Quand on évoque le déficit commercial, on a tendance à pointer directement du doigt la faiblesse des exportations et l’incapacité des producteurs marocains, dont notamment les industriels, à rivaliser à armes égales avec leurs homologues étrangers et s’imposer sur les marchés extérieurs. De même, certaines analystes mettent en cause la capacité de ces mêmes producteurs à se faire une place sur leur propre marché, marocain. Toutes ces analystes ne sont pas sans fondement, car elles mettent en évidence une réalité qui est bien présente. Toutefois, d’après les économistes du CNCE (Conseil national du commerce extérieur), il ne s’agit que d’une partie du tableau qu’il faut compléter par d’autres éléments, dont notamment un qui est très déterminant et qui n’est pas assez mis en relief. Ainsi, pour eux, si le Maroc en est arrivé à une cette situation insoutenable du déficit de la balance commerciale, c’est qu’il s’approvisionne trop de l’étranger, important deux fois plus qu’il exporte.

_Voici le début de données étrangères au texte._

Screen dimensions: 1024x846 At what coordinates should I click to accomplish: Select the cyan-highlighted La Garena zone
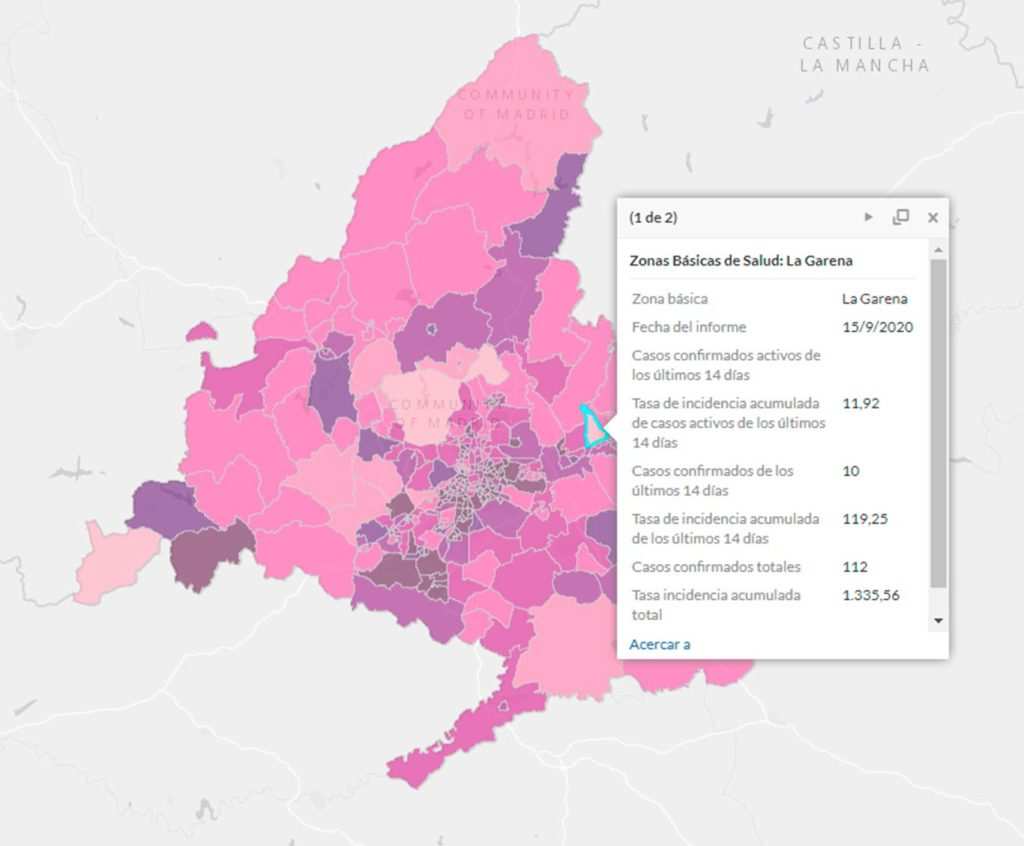point(595,431)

Dans leur dernier rapport, ils sont catégoriques : « la fragilité de l’équilibre du commerce extérieur résulte plus de la progression soutenue des importations que des faibles performances à l’exportation ». En fait, en l’espace de 11 ans, les importations des biens et services ont triplé, passant de 133 milliards de DH en 2001 à 399 milliards en 2011. De plus, les exportations marocaines ne déméritent pas vraiment et vont même progressant. Selon le CNCE, le Maroc était sur un palier de croissance des exportations des biens plus bas avant 2010 (moins de 10%). Depuis 2010, il est sur un palier supérieur à 10%, à l’image de l’année passée où les exportations des biens ont augmenté de 14,3%.

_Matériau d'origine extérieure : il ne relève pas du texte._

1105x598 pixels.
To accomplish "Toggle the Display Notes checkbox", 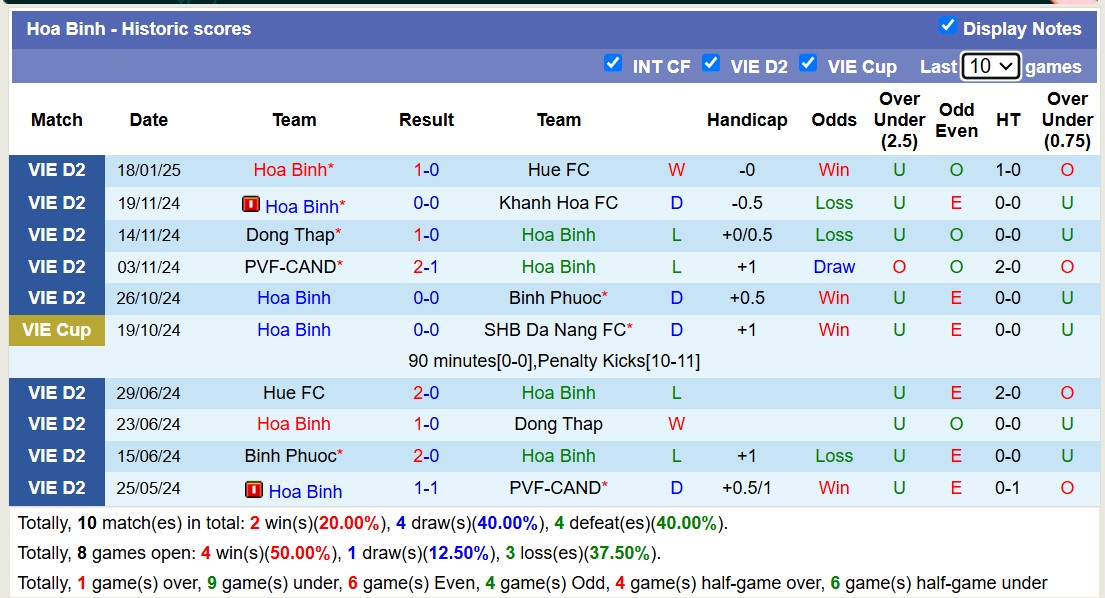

Cette situation marquée par le déséquilibre commercial n’est pas près de changer, puisque, insiste-t-on auprès du CNCE, la croissance économique présente un « fort contenu en importations ». En fait, précisent-ils, 85% des produits importés sont incompressibles et les prix des produits dominants sont en augmentation, en l’occurrence l’énergie et les matières premières. Un fait aggravé par l’effet de soutien des prix importés, qui « ne stimule pas une rationalisation de la consommation » et aussi l’effet des marges préférentielles (droit commun et droit de douane) appliquées dans le cadre des accords de libre-échange signés par le Royaume. Dans ce contexte, le CNCE fait savoir que les marges préférentielles accordées par le Maroc au profit des importations en provenance de l’Union européenne dépassent de loin celles accordées aux exportations marocaines.
Et même les marges relativement importantes accordées par les pays arabes ne profitent pas vraiment au Maroc, puisqu’elles ne génèrent pas de flux d’exportation, du fait de l’absence de complémentarité. Par conséquent, cette dérive commerciale, qui sera difficile à endiguer, devra se prolonger pour culminer à 190 milliards de DH de déficit en biens et services vers 2015.

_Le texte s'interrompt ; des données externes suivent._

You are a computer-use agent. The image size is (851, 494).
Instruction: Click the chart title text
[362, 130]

Cette situation est d’autant plus probable que la montée de la demande interne, qui est appelée à supplanter la contraction de la demande étrangère consécutive aux grosses difficultés que connaissent les partenaires commerciaux du Maroc en Europe, ne contribue pas que positivement à l’économie nationale. En effet, explique-t-on, « le lien entre la demande intérieure et les importations pose les limites de la politique de soutien à cette demande interne : les effets multiplicateurs des politiques de relance se trouvent contrariés par la forte propension à l’importation ».
Le système productif est dépendant des intrants importés
L’analyse du CNCE concernant le commerce extérieur permet de dégager un élément de grande importance. Il s’agit de la dépendance du système productif à l’égard d’intrants importés, ce qui pose la question de la diversification productive en mesure de favoriser l’intégration du tissu industriel. « L’analyse de biens d’équipement mérite d’être approfondie pour évaluer le potentiel de substitution par des produits fabriqués localement dans des conditions compétitives », souligne-t-on. Cela suppose la prise en considération d’une production mondiale de plus en plus internationalisée, étant entendu que la dépendance exportations-importations a progressé dans tous les pays.